Careful who you wish for

Discussion in 'Missed Connections' started by DazedinHaze, Feb 13, 2024.

  1. DazedinHaze

    DazedinHaze New Member

    Money:
    32⛀
    I wish I could take it back, the whole three days we talked. I never ever thought I’d experience anything like that. But here I am.

    I used a different screen name. But spent 3 days talking to someone I met here. Turned out we were actually only 4 hours apart.

    What was the catch? Well we are both in complicated marriages. But wow, he made me unable to catch myself from falling. I fell so hard and didn’t tell him. Eventually started talking about meeting in the near future. I was full of butterflies for this man. He’s gorgeous too.

    Anyway, after a night of some intense sexual chats, he sent me a message telling me goodbye and wishing me luck. I actually cried. And now I can’t stop thinking about him. He’s consumed me. I’ve gone back and re read some of our chat many times, just to relive that time in some way. But he definitely captured me. Haven’t felt that alive in a long time. I won’t say names. Simply that I miss him like crazy and hope our paths cross again one day.
     
    Jackjohnbob, Bustavo and Slyment72 like this.
  2. DazedinHaze

    DazedinHaze New Member

    Money:
    32⛀
    I guess all I can do to relieve how I feel is use this. Write out what’s in my head because I’m going crazy over it.

    it’s been a couple days since he wished me luck. I miss him. Last night I woke up from a dream that had him in it. I was breathing heavy and wished so badly I had a way to message him. He doesn’t have an account on here, he chatted under a guest profile. And he deleted his other apps that we chatted on.

    I wonder if he wants to message me too. I wonder if he’s thinking about me the way I am about him. I’ve chatted with guys on here before. We’ve gotten into some hot and heavy convos, but even had some orgasms from the tension but this is not something I was expecting.

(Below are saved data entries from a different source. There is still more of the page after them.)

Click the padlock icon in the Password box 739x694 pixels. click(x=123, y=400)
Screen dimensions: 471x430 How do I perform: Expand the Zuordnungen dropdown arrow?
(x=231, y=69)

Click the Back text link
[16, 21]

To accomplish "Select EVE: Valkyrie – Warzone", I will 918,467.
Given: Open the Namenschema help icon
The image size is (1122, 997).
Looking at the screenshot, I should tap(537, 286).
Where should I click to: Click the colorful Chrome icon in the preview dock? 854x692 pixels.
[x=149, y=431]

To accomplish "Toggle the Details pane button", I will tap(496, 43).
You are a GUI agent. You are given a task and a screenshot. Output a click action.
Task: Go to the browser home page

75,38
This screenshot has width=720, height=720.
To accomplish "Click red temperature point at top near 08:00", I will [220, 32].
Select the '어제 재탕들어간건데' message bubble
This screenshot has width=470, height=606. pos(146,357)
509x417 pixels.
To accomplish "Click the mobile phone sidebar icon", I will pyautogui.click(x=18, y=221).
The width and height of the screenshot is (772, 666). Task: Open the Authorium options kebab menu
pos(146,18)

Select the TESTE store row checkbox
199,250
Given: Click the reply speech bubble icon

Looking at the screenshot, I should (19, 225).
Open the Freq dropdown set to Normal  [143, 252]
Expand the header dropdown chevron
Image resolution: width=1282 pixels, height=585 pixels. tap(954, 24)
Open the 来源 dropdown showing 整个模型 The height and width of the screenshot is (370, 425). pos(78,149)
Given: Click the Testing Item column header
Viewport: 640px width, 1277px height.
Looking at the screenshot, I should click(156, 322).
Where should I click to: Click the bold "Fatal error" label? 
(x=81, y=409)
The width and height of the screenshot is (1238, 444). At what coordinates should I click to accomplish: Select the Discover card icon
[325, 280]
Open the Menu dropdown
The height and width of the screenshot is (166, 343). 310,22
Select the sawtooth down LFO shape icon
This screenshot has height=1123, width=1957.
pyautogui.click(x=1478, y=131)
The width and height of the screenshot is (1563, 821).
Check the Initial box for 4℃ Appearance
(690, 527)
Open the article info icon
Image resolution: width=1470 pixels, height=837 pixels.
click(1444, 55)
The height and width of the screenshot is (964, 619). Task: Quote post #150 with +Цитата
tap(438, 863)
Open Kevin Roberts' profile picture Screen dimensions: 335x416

    that dream that woke me up made me reach for my phone. With the hopes dwindling more and more with each day that goes by, a small part of me is still always compelled to see if he’s messaged me. So out of the sexual frustration, I replayed the scenerio him and I had built up for eachother. I came so hard.
    This is brutal. I’ve never had something like this happen to me before. I don’t even want to return to my main account anymore. I had friends on there that I’d play with and now, they all seem like nothing compared to “Nate”. That’s what I’ll call him. I won’t use his name or screen name. I hope getting these thoughts out helps me. It hurts right now.
     
    Bustavo likes this.
  3. Vince5465

    Vince5465 New Member FCN Regular

    I am sorry this happened to you. You must feel very hurt right now. Do you have someone to talk about this irl?
     
  4. DazedinHaze

    DazedinHaze New Member

    Money:
    32⛀
    not really…being married makes it difficult to talk about these things. I’m just putting on a happy face and pretending I’m okay. Hoping time makes it better, I know it sounds childish and I shouldn’t be hurting this much.
     
  5. DazedinHaze

    DazedinHaze New Member

    Money:
    32⛀
    Today I woke up and at first I was good. Didn’t take me long before the whole situation flooded me again. I think about him constantly, continue to wish he might come back and maybe he will but I know why he said goodbye. He doesn’t want to create trouble in his life where it doesn’t need to be right now, I get it.
    Unfortunately being the overly understanding person I am doesn’t make that easier.
    I’ve made myself cum the past couple days with him as the last thought in my mind when I release myself. As soon as I quietly moan at his name through my orgasm, it peaks, spills over and I collapse so hard into it, like that image or thought people search for when they just want to cum after edging for hours.
    I lay there and fight with myself, push him out of my head for as long as I can and that moment right before I come undone, he’s in my head. His name on the tip of my tongue and my thoughts flood with the image him and I had created of what it would be like the first time we made our bodies connect.
    I don’t know what this guy did to me but I’m spun out, completely dumbfounded. Not sure when it’s going to get better.
     
    Jackjohnbob likes this.
  6. AndrewJ1968

    AndrewJ1968 Active Member FCN Regular

    Money:
    1,250⛀
    Better is such a relative term, and it would be so wonderful to know when it will get better. It's just one day at a time, one hour at a time until for some unknown reason it does start getting better. I wish you healing, I wish you hope, and I wish you happiness, which will come sometime in some future place. All the best.